> [REQUIRED ACTION]:
Please show every line from the entries that carries the word "computer".
Segment Start: EXERCISE MATERIALS
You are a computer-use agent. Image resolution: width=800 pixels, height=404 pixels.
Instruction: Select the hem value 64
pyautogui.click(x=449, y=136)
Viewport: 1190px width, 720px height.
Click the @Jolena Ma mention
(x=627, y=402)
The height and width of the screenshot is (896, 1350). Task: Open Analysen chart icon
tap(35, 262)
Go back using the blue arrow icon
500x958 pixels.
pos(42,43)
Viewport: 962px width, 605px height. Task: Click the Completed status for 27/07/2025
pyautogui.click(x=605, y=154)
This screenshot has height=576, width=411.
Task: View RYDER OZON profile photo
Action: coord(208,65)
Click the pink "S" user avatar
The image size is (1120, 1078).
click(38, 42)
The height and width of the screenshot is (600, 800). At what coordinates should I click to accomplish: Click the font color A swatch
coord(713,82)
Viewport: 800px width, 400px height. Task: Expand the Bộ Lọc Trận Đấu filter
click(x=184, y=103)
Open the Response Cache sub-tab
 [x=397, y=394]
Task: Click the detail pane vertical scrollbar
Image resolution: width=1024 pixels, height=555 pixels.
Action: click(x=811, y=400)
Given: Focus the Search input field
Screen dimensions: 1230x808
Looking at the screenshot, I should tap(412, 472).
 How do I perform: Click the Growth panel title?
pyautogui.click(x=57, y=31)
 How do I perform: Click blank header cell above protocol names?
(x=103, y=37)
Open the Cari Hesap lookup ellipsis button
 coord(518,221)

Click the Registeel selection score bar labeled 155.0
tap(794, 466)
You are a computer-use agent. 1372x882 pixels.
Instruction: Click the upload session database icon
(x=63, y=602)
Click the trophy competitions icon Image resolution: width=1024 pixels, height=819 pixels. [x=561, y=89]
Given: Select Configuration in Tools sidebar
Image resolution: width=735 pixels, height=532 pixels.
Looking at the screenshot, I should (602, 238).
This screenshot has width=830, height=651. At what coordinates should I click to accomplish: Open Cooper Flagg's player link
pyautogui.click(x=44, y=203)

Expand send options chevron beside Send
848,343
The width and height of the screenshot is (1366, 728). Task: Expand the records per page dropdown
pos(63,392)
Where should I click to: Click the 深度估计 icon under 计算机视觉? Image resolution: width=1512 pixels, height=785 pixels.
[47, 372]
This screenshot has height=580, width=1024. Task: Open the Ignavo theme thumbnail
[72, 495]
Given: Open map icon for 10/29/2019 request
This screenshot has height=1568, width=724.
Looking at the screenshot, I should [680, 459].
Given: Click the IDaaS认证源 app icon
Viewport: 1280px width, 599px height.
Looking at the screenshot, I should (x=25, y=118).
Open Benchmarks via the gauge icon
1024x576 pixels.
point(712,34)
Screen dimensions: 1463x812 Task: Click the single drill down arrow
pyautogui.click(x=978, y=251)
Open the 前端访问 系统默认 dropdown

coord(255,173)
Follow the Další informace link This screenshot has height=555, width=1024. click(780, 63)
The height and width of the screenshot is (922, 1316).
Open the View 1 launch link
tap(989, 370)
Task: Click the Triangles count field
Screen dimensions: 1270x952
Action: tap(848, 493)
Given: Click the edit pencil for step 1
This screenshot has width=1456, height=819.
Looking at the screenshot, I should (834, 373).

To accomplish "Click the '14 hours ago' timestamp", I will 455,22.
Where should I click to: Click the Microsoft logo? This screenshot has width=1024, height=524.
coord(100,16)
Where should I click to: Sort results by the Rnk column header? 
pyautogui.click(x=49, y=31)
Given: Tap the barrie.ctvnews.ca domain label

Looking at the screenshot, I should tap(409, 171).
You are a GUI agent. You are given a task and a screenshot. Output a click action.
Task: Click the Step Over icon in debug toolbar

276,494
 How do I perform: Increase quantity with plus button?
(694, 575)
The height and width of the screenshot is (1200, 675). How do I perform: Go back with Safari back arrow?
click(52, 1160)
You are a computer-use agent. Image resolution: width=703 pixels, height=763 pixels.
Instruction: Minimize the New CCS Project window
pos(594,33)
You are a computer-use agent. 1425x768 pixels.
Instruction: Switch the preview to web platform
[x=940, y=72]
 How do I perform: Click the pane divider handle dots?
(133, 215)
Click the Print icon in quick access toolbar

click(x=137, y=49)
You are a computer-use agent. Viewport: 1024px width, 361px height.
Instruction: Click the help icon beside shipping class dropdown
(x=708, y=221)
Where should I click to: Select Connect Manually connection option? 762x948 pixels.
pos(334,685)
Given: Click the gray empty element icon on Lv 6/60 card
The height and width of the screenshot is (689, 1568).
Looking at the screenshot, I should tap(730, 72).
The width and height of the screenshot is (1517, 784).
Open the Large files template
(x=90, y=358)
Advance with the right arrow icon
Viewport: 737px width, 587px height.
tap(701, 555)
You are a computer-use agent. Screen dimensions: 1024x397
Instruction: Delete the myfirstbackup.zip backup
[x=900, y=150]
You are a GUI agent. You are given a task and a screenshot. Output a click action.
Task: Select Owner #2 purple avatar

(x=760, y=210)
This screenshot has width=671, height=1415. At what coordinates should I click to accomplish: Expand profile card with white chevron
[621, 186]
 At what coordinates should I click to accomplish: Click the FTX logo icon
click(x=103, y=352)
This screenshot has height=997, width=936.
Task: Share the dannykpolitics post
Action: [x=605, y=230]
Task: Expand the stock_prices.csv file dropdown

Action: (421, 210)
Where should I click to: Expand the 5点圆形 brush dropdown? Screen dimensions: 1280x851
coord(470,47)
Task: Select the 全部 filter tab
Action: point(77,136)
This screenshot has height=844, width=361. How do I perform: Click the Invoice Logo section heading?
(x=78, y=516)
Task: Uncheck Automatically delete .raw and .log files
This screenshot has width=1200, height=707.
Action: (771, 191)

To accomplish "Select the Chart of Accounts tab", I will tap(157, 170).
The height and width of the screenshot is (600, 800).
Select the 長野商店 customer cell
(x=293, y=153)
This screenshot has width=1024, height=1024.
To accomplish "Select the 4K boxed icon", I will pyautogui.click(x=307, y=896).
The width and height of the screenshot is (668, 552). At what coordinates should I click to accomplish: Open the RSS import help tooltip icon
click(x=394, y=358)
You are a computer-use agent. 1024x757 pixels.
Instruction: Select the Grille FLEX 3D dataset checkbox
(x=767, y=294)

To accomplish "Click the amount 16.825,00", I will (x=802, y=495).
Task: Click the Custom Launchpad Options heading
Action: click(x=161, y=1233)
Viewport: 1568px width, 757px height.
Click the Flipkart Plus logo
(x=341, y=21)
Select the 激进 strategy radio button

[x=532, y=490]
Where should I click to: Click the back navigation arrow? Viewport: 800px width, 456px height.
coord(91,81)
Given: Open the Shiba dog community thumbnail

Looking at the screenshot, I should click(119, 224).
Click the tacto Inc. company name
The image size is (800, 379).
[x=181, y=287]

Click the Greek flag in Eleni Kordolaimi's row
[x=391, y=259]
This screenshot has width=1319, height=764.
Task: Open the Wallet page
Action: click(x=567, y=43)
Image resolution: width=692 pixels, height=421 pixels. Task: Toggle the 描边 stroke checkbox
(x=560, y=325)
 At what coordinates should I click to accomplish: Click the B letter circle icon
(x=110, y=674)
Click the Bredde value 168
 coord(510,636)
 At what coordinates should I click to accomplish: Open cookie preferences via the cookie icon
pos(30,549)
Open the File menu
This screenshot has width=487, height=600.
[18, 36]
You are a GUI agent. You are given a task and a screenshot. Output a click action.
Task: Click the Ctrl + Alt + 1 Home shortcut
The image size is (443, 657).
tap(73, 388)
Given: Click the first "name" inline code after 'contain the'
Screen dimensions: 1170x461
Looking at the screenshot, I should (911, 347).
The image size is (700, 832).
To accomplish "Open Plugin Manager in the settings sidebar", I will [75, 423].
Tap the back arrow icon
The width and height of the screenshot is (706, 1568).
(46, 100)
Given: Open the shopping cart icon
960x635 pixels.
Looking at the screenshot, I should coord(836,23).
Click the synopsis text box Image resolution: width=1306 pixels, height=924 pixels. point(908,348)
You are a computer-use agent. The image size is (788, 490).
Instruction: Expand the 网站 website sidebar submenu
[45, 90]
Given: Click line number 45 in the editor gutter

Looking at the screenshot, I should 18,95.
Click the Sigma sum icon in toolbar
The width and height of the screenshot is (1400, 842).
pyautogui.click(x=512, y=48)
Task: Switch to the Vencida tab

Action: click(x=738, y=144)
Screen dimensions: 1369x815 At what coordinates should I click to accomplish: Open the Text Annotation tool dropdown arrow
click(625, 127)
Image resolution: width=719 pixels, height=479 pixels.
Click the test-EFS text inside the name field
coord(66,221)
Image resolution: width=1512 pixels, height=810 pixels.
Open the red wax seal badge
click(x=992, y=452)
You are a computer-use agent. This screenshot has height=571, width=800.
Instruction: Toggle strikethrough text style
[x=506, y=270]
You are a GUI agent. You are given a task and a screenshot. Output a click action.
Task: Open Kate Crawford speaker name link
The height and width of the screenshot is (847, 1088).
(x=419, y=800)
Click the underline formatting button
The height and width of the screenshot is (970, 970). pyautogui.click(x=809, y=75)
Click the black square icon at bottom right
Segment End: EXERCISE MATERIALS
> [FINISHED TASK]:
You are a computer-use agent. Image resolution: width=800 pixels, height=404 pixels.
You are a computer-use agent. 1372x882 pixels.
You are a computer-use agent. Image resolution: width=703 pixels, height=763 pixels.
You are a computer-use agent. 1425x768 pixels.
You are a computer-use agent. Viewport: 1024px width, 361px height.
You are a computer-use agent. Screen dimensions: 1024x397
You are a computer-use agent. 1024x757 pixels.
You are a computer-use agent. The image size is (788, 490).
You are a computer-use agent. This screenshot has height=571, width=800.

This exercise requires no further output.